*Provided data*:
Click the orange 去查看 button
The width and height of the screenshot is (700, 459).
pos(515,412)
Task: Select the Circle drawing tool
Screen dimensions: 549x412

*How to complete this task*: In the answer, restate word for word each line from the one with "Task: Select the Circle drawing tool" through the end of the material above.

*Result below*:
Task: Select the Circle drawing tool
Screen dimensions: 549x412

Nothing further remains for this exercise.